Mas como a situação tem sido enfrentada no mundo? Dado seu elevado impacto econômico, a
OCDE tem orientado os governos membros, em documento publicado no início de março de 2020, a tomar um
conjunto de ações para evitar consequências catastróficas do Covid-19 em suas economias
baseada nos seguintes pontos:
(a) garantir medidas de saúde pública eficazes e
recursos orçamentários suficientes para prevenir infecção e contágio;
(b) implementar políticas direcionadas para apoiar os
sistemas de saúde e a seguridade social de modo a proteger a renda dos
trabalhadores e a atividade de empresas vulneráveis economicamente em função
da pandemia;
(c) implementar políticas macroeconômicas para
restaurar a confiança e ajudar na recuperação da demanda nos momentos em que a
epidemia for controlada;
(d) se a pandemia resultar em recessão prolongada, ações
multilaterais coordenadas para garantir políticas de saúde eficazes e medidas
para apoiar as economias de baixa renda a aumentar seus gastos fiscais, para
restaurar a confiança e para aumentar o nivel de renda.

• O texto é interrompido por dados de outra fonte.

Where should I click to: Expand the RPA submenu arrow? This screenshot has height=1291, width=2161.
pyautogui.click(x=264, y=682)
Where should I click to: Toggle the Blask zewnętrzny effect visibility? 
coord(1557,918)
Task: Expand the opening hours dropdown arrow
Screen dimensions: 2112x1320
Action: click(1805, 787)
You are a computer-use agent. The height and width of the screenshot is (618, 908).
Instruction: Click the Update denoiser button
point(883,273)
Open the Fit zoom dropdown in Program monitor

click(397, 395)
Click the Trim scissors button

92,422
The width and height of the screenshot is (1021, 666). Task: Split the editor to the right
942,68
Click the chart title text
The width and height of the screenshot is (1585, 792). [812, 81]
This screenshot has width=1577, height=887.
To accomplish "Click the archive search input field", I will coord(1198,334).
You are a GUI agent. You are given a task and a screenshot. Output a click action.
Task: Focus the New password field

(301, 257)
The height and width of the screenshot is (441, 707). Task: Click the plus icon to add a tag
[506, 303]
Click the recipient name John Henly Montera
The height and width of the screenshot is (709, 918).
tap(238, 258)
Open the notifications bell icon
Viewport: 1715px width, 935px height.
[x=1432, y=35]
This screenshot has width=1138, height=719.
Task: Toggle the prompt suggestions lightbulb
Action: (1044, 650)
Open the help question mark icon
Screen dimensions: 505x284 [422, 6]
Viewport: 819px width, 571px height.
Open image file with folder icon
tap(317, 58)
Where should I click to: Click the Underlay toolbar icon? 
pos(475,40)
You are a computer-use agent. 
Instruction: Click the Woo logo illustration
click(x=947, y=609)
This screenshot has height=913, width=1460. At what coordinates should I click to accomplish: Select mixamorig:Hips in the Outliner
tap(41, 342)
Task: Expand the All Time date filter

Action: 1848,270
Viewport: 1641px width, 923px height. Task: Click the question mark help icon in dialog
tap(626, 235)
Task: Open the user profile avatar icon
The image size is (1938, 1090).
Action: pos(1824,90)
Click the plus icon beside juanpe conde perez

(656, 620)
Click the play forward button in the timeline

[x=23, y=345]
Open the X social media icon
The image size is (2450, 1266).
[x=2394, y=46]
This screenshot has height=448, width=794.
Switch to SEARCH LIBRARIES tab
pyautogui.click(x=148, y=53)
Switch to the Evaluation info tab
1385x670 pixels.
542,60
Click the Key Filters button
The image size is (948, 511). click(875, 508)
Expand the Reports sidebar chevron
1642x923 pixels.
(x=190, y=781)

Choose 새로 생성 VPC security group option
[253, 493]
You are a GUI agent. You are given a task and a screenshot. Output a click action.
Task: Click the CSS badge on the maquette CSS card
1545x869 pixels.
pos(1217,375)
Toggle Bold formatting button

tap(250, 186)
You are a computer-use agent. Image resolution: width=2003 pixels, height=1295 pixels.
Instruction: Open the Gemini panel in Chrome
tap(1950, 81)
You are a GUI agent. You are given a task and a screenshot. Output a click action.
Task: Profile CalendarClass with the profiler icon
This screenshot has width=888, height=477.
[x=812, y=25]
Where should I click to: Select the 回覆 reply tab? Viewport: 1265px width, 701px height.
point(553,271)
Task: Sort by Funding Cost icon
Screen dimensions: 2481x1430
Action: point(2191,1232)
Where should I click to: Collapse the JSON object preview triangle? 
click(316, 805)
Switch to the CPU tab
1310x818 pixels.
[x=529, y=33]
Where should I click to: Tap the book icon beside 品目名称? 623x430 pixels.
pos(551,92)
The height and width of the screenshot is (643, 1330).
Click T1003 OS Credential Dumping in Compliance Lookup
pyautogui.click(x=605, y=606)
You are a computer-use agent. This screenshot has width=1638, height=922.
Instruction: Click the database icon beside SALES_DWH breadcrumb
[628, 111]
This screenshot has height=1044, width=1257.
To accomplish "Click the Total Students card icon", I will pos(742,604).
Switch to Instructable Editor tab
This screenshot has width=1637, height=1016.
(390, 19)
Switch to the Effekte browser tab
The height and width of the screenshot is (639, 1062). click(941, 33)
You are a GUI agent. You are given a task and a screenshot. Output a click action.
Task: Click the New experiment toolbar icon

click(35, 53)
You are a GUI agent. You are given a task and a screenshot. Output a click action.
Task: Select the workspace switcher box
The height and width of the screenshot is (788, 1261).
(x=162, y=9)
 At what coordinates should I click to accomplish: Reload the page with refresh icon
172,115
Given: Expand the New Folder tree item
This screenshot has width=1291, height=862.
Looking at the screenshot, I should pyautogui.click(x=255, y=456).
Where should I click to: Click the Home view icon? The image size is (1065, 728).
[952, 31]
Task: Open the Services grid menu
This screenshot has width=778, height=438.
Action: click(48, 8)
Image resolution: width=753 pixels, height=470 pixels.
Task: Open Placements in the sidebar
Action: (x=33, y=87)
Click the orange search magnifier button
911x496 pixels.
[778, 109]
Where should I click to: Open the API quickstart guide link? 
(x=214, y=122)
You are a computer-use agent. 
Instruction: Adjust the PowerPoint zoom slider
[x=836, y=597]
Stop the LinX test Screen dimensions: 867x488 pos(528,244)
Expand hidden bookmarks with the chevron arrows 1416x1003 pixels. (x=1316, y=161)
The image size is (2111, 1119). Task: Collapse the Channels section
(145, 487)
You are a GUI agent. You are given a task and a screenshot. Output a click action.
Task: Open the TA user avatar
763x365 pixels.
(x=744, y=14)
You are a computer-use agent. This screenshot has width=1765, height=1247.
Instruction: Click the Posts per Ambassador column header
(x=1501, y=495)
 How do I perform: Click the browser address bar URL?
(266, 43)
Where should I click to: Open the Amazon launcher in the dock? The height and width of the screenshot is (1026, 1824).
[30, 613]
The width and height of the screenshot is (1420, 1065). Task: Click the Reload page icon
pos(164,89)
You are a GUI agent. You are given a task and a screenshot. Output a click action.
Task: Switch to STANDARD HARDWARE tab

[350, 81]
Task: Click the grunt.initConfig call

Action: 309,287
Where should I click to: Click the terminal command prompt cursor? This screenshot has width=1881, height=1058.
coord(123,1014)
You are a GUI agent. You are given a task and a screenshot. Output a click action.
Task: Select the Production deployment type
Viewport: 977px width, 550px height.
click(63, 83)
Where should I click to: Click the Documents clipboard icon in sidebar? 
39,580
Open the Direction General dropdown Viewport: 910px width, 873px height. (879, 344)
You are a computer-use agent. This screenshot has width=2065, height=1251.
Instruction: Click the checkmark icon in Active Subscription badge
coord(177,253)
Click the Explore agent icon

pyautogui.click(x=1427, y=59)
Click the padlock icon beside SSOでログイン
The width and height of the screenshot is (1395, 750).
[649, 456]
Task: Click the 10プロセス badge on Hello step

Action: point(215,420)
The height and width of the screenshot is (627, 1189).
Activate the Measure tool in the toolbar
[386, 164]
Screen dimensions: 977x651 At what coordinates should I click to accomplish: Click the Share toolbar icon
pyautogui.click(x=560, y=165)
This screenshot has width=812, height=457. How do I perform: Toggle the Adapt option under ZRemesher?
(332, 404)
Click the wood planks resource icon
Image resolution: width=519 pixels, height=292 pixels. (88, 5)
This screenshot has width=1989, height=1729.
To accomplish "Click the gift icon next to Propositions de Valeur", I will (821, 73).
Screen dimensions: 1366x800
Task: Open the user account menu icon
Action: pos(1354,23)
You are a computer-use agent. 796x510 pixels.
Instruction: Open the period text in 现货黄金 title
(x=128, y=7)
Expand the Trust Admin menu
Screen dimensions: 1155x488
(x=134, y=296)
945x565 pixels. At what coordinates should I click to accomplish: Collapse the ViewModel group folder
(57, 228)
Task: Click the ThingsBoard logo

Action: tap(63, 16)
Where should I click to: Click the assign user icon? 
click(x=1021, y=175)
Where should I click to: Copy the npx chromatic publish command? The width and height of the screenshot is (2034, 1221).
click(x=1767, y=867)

Vários países já tem se movimentado para adotar
algumas medidas nesta direção. Nos Estados Unidos um pacote de estímulos
fiscais está sendo desenhado para eliminar ou reduzir impostos em até US$700
bilhões em 2020, incluindo a redução dos impostos pagos pelas empresas aéreas.
Outras medidas, como cortes nas taxas de juro, também tem sido praticadas, não
só nos Estados Unidos mas nos países europeus.
Na Coréia do Sul, o governo está considerando cobrir
custos adicionais de tratamento não pagos pelos seguros médicos que as pessoas eventualmente
incorrerem por conta da infecção pelo Covid-19.
A
Comunidade Européia iniciou em 10 de março (dois dias atrás) uma iniciativa (Corona Response Investment Initiative)
que vai mobilizar 25 bilhões de euros para fortalecer os sistemas de saúde, pequenas
e médias empresas, mercados de trabalho e outros setores econômicos afetados
pelo Covid-19.
No
caso do Brasil, os efeitos epidemiológicos do Covid-19 ainda não foram
suficientes para estimar o impacto que a pandemia terá na economia brasileira,
mas algumas medidas de estímulo já deveriam estar sendo pensadas pelo
Ministério da Economia, em conjunto com o setor privado, especialmente no
contexto de uma crise econômica, com seus nuances políticos e fortes impactos sociais, que já se arrasta a seis anos sem uma luz no fim do tunel.
Mas
uma coisa é certa. Penalizar o financiamento da saúde não é o
caminho mais indicado nem a saída que os países, em todas as partes do mundo,
estão encontrando para contornar a ameaça do Covid-19.